■ Texto fornecido
◆ ◆ ◆ ◆ ◆ ◆ ◆

A Ilusão da Verdade Real: O Processo Penal inquisitório que vigora no Brasil

18/02/2017

Por Vinícius Anacleto Burato – 18/02/2017

1. O Mito do Sistema Misto[1]

Costuma-se dividir o Processo Penal em três sistemas: inquisitório, acusatório e misto. Para melhor compreendermo-los, é necessário trazer ao texto as principais características do sistema inquisitório e do acusatório, para após relacioná-los com o dito sistema misto e, por fim, com a busca da verdade real. Em síntese, segundo Aury Lopes Jr. (2015, p. 53, grifo do autor), as características do sistema inquisitório são:

a) gestão/iniciativa probatória nas mãos do juiz (figura do juiz-ator e do ativismo judicial = princípio inquisitivo);

b) ausência de separação das funções de acusar e julgar (aglutinação das funções nas mãos do juiz);

c) violação ao princípio ne procedat iudex ex officio, pois o juiz não pode aturar de ofício (sem prévia invocação);

d) juiz parcial;

e) inexistência de contraditório pleno;

f) desigualdade de armas e oportunidades.

De outro lado, as características do sistema acusatório (LOPES JR, 2015, p. 53, grifo do autor):

a) gestão/iniciativa probatória nas mãos das partes (juiz-espectador = princípio acusatório ou dispositivo);

b) radical separação das funções de acusar e julgar (durante todo o processo);

c) observância do princípio ne procedat iudex ex officio;

d) juiz imparcial;

e) pleno contraditório;

f) igualdade de armas e oportunidades (tratamento igualitário).

◆ ◆ ◆ ◆ ◆ ◆ ◆

■ Material apresentado
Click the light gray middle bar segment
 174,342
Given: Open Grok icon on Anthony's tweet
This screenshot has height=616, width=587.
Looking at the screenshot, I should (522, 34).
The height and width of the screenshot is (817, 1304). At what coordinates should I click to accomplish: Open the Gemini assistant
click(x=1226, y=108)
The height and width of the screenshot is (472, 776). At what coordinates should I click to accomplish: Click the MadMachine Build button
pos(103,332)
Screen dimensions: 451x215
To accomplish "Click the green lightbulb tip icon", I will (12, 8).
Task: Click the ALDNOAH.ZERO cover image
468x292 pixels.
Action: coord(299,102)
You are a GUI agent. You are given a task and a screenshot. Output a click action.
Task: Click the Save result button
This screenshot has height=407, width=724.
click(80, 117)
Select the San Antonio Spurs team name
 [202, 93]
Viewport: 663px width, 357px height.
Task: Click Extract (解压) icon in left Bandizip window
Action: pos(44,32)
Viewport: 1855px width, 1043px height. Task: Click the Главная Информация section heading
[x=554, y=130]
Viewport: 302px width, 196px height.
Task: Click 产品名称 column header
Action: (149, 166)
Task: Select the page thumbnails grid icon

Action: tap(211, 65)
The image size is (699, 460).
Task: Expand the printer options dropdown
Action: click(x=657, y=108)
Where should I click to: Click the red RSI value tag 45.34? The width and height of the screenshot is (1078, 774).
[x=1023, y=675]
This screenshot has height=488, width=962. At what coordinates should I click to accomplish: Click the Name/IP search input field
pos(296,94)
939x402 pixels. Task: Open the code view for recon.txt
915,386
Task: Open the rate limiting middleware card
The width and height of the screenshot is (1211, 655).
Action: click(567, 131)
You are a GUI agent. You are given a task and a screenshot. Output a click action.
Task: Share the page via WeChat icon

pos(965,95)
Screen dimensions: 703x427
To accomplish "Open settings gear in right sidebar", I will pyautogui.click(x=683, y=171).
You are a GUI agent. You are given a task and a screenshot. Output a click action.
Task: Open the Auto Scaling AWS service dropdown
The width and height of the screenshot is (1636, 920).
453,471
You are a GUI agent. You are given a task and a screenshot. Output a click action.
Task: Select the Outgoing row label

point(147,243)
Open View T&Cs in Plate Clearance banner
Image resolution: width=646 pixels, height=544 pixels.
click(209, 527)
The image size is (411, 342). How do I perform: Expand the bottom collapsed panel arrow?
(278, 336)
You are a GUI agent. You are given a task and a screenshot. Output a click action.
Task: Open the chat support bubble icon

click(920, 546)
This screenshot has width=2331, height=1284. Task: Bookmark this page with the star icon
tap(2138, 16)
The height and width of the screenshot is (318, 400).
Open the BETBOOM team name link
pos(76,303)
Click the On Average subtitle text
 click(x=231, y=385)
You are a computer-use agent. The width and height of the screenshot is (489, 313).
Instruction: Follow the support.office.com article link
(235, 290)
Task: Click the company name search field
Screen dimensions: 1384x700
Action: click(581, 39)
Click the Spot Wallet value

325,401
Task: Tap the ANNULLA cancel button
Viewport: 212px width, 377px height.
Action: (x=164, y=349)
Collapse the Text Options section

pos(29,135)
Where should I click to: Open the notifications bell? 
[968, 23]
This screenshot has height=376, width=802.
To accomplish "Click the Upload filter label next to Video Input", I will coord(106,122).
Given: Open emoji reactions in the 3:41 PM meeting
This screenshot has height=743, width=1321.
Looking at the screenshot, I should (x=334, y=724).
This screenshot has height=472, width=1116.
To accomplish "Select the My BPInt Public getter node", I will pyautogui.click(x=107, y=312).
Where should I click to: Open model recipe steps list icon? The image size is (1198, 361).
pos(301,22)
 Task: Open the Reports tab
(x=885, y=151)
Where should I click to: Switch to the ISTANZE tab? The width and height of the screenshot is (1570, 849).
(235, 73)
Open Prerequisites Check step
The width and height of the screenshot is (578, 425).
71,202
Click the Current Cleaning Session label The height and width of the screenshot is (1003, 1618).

◆ ◆ ◆ ◆ ◆ ◆ ◆

■ Objetivo da tarefa
Reproduza na íntegra o texto sobre o processo penal no Brasil, sem alterar nenhuma palavra. A listagem não é necessária para nenhuma das tarefas.

■ Resposta redigida
A Ilusão da Verdade Real: O Processo Penal inquisitório que vigora no Brasil

18/02/2017

Por Vinícius Anacleto Burato – 18/02/2017

1. O Mito do Sistema Misto[1]

Costuma-se dividir o Processo Penal em três sistemas: inquisitório, acusatório e misto. Para melhor compreendermo-los, é necessário trazer ao texto as principais características do sistema inquisitório e do acusatório, para após relacioná-los com o dito sistema misto e, por fim, com a busca da verdade real. Em síntese, segundo Aury Lopes Jr. (2015, p. 53, grifo do autor), as características do sistema inquisitório são:

a) gestão/iniciativa probatória nas mãos do juiz (figura do juiz-ator e do ativismo judicial = princípio inquisitivo);

b) ausência de separação das funções de acusar e julgar (aglutinação das funções nas mãos do juiz);

c) violação ao princípio ne procedat iudex ex officio, pois o juiz não pode aturar de ofício (sem prévia invocação);

d) juiz parcial;

e) inexistência de contraditório pleno;

f) desigualdade de armas e oportunidades.

De outro lado, as características do sistema acusatório (LOPES JR, 2015, p. 53, grifo do autor):

a) gestão/iniciativa probatória nas mãos das partes (juiz-espectador = princípio acusatório ou dispositivo);

b) radical separação das funções de acusar e julgar (durante todo o processo);

c) observância do princípio ne procedat iudex ex officio;

d) juiz imparcial;

e) pleno contraditório;

f) igualdade de armas e oportunidades (tratamento igualitário).